The second idea from actual reading this morning was from Ryan Hall’s Run The Mile You’re In. Ryan is the uber athlete who holds records in half and full marathons and has a great story and great ability to derive life lessons from his running experience, much as we do with martial arts at KMMA. The principal he shared that got me thinking was that “achieving our fullest potential in any endeavor requires focus, which is made possible only through sacrifice, because focusing completely on one thing requires that we take our eyes of something else”. Wow, I thought, that’s great advice and I remembered times I had to leave something good to keep my eyes on my ultimate purpose of empowering lives through martial arts, and towards my vivid vision for KMMA and all the students, instructors and families we will serve through it.
Then I saw the two meme’s. The Maya Angelou one shared on Zig Ziglar’s Instagram said, “when you know better you do better”, and the other shared by my friend Jay Homewood said “your future needs you- your past doesn’t”. Now an interesting and I think even relevant point is that any one of these four ideas, and even the one I actually want to share today could stand alone and be a worthy blog discussion.

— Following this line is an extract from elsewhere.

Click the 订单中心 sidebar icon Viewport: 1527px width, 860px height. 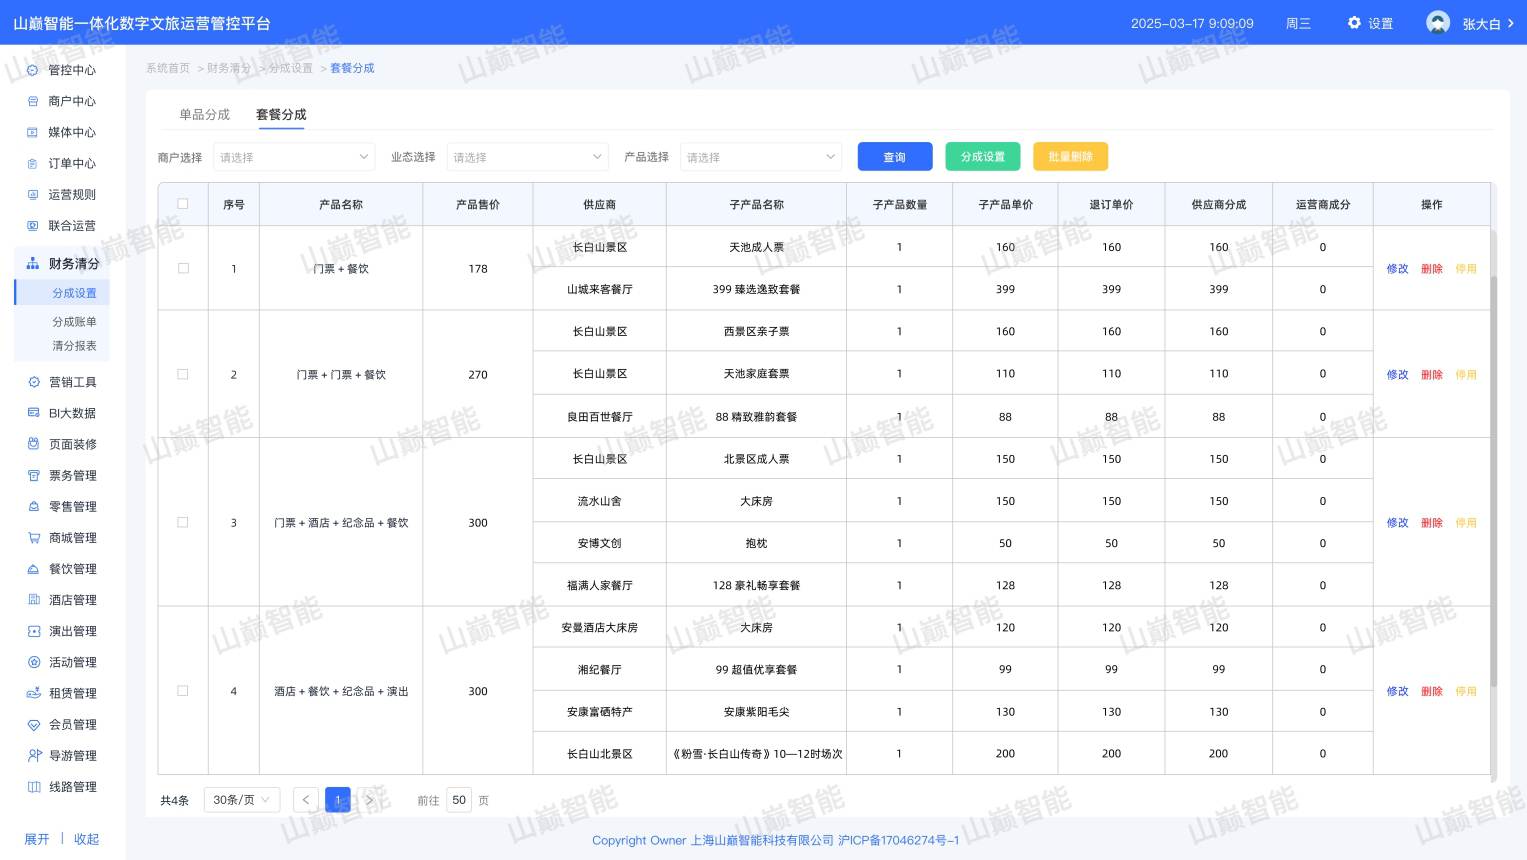coord(33,163)
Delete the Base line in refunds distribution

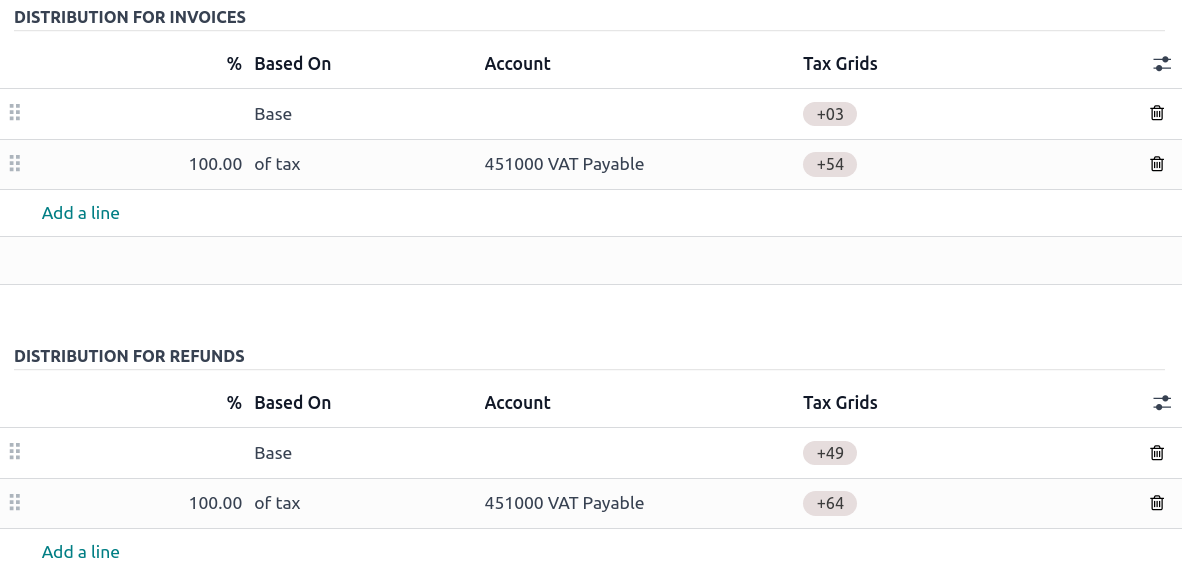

But for the purpose of showing the usefulness of the technique I want to share today, I included them all because I think that, without the introduction of the PARI technique, these are each wise but only partially useful.
I absolutely love the Angelou quote that those that know better do better; but almost as a nod to the Rabbi’s point that we can not reply on simple aphorisms to make important life decisions, we are reminded the counter from Aristotle that knowledge without action is useless. I love Ryan’s teaching that achieving our fullest potential requires focus and sacrifice, because to truly focus on one thing we have to sacrifice others. This is so true. This is also so hard. How does one decide what to focus on and what not.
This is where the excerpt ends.